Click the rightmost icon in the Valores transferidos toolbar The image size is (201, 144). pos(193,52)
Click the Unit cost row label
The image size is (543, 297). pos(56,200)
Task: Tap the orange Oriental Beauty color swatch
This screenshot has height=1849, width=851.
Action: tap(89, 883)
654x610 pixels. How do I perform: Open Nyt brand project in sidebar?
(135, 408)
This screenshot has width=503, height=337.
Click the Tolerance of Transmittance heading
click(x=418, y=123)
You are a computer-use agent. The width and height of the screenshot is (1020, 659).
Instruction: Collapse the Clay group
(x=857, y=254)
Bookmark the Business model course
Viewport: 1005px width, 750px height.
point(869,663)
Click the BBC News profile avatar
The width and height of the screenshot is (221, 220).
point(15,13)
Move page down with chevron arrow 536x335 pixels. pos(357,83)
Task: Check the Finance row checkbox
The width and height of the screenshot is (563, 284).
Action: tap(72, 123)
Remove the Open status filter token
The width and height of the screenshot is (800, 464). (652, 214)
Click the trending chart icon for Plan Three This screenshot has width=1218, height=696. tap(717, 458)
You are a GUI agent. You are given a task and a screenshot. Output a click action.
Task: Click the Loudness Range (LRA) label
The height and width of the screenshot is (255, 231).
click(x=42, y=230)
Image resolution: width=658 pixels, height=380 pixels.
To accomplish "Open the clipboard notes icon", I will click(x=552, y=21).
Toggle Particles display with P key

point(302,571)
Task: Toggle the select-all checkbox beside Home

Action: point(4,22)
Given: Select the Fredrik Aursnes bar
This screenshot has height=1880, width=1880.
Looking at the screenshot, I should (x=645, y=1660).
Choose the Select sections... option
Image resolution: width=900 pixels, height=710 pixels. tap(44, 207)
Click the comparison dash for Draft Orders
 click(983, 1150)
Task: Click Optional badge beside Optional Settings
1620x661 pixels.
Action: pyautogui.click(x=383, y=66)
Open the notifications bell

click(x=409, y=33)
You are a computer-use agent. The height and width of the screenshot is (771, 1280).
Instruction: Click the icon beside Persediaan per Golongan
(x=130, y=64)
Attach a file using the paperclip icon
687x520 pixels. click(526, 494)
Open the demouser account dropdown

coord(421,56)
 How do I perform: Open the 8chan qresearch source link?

◇ ◇ ◇ ◇

> _What the task requires_
Reproduce every entry above word for word, keeping each line as it stands.

> _Task response_
Click the rightmost icon in the Valores transferidos toolbar The image size is (201, 144). pos(193,52)
Click the Unit cost row label
The image size is (543, 297). pos(56,200)
Task: Tap the orange Oriental Beauty color swatch
This screenshot has height=1849, width=851.
Action: tap(89, 883)
654x610 pixels. How do I perform: Open Nyt brand project in sidebar?
(135, 408)
This screenshot has width=503, height=337.
Click the Tolerance of Transmittance heading
click(x=418, y=123)
You are a computer-use agent. The width and height of the screenshot is (1020, 659).
Instruction: Collapse the Clay group
(x=857, y=254)
Bookmark the Business model course
Viewport: 1005px width, 750px height.
point(869,663)
Click the BBC News profile avatar
The width and height of the screenshot is (221, 220).
point(15,13)
Move page down with chevron arrow 536x335 pixels. pos(357,83)
Task: Check the Finance row checkbox
The width and height of the screenshot is (563, 284).
Action: tap(72, 123)
Remove the Open status filter token
The width and height of the screenshot is (800, 464). (652, 214)
Click the trending chart icon for Plan Three This screenshot has width=1218, height=696. tap(717, 458)
You are a GUI agent. You are given a task and a screenshot. Output a click action.
Task: Click the Loudness Range (LRA) label
The height and width of the screenshot is (255, 231).
click(x=42, y=230)
Image resolution: width=658 pixels, height=380 pixels.
To accomplish "Open the clipboard notes icon", I will click(x=552, y=21).
Toggle Particles display with P key

point(302,571)
Task: Toggle the select-all checkbox beside Home

Action: point(4,22)
Given: Select the Fredrik Aursnes bar
This screenshot has height=1880, width=1880.
Looking at the screenshot, I should (x=645, y=1660).
Choose the Select sections... option
Image resolution: width=900 pixels, height=710 pixels. tap(44, 207)
Click the comparison dash for Draft Orders
 click(983, 1150)
Task: Click Optional badge beside Optional Settings
1620x661 pixels.
Action: pyautogui.click(x=383, y=66)
Open the notifications bell

click(x=409, y=33)
You are a computer-use agent. The height and width of the screenshot is (771, 1280).
Instruction: Click the icon beside Persediaan per Golongan
(x=130, y=64)
Attach a file using the paperclip icon
687x520 pixels. click(526, 494)
Open the demouser account dropdown

coord(421,56)
 How do I perform: Open the 8chan qresearch source link?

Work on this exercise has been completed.